Perhaps predictably, one party to this bitter ligation seeks to prolong its life, despite two arbitrations, two confirmed awards, an intervening trip to the Third Circuit, and litigation of cross motions to enforce. Ironically, the party who now returns is the same party whose principal argument has been that this Court must enforce the “no litigation” clause in a settlement agreement found valid and binding at arbitration, and he does so with an “expert” presenting a new theory in a two-page certification.
In my recent memorandum opinion (ECF 49, 19-5074), because of the contentiousness of this litigation and the existence of the parties' “no litigation” clause, I enjoined the parties from filing additional motions without seeking leave of Court. (ECF 50, 19-5074). Mr. Simons now moves for leave to file a motion to recalculate the amount for which he is in contempt. I will not require Mr. Brown to incur the expense of answering, as this most recent filing borders on frivolous.
Mr. Simons contends that even though he took $1,255,947 from RDS Vending LLC in violation of the confirmed arbitration award, he remains entitled to half of it because he owned a 50% interest in the company at the time. This argument ignores the fact that the parties have been litigating over specific conditions they agreed to in connection with transfer of ownership, which set parameters for what they could do - parameters that Mr. Simons ignored. Any rights conferred by his fifty percent ownership share were explicitly limited by the enforceable settlement the parties reached. His newly asserted claim to a share of what he wrongfully took from RDS -because he otherwise might have left more in the company than obligated - would require me to ignore the entire record in this litigation.

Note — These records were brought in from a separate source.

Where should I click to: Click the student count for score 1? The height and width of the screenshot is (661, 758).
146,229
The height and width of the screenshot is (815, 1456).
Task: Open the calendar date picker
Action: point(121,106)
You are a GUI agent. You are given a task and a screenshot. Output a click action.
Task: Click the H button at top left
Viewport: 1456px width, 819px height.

Moreover, to reach his preferred result, Simons mischaracterizes my recent memorandum, arguing that “this Court found that Simons complied with his obligation to leave approximately $1 million in RDS” when he relinquished his stake in the company to Mr. Brown. Simons' Mot. for Reconsideration at 7 (emphasis added). Not so. After commenting on how the parties' vague agreement and wildly conflicting expert reports confounded rational analysis, while conceding that Simons came closer to the mark, the only relevant holding was that “Brown has not established that Simons is in contempt on this term” by clear and convincing evidence. Memorandum of February 27, 2024 at 11 (emphasis added). I made no determination on the actual amount that Mr. Simons left at RDS.
Simons' mischaracterization becomes clearer still in my specific analysis of his entitlement to any cash distributions, where I explicitly held: “The term ‘cash balance' does not suffer from the same ambiguity as ‘post-closing expenses.' No one, including Simons' own expert, contends that RDS possessed anywhere near enough in its ‘cash balances' on or near August 8 to justify a distribution of $275,000 to both Simons and Brown .... Simons was not entitled to take this money by any measure of accounting.” Id. at 11-12.
The parties agreed to “No reimbursement to anyone of attorneys fees incurred,” as reiterated by the second arbitration award and then confirmed by this Court. Despite this, Simons reimbursed $980,947 in personal attorneys' fees from RDS. The parties also agreed to share “any cash balances” over $1 million “ten days before” their transfer on August 8, 2022. Again, despite overwhelmingly evidence that the company had insufficient cash balances at this time, Simons paid himself an additional $275,000 from RDS. The Court has thus found by clear and convincing evidence that Mr. Simons wrongfully took $1,255,947 from RDS and is in contempt for failing to return these funds. He must repay this amount as outlined in my previous Order (ECF 50, 195074) to purge his contempt. His motion for leave will be denied.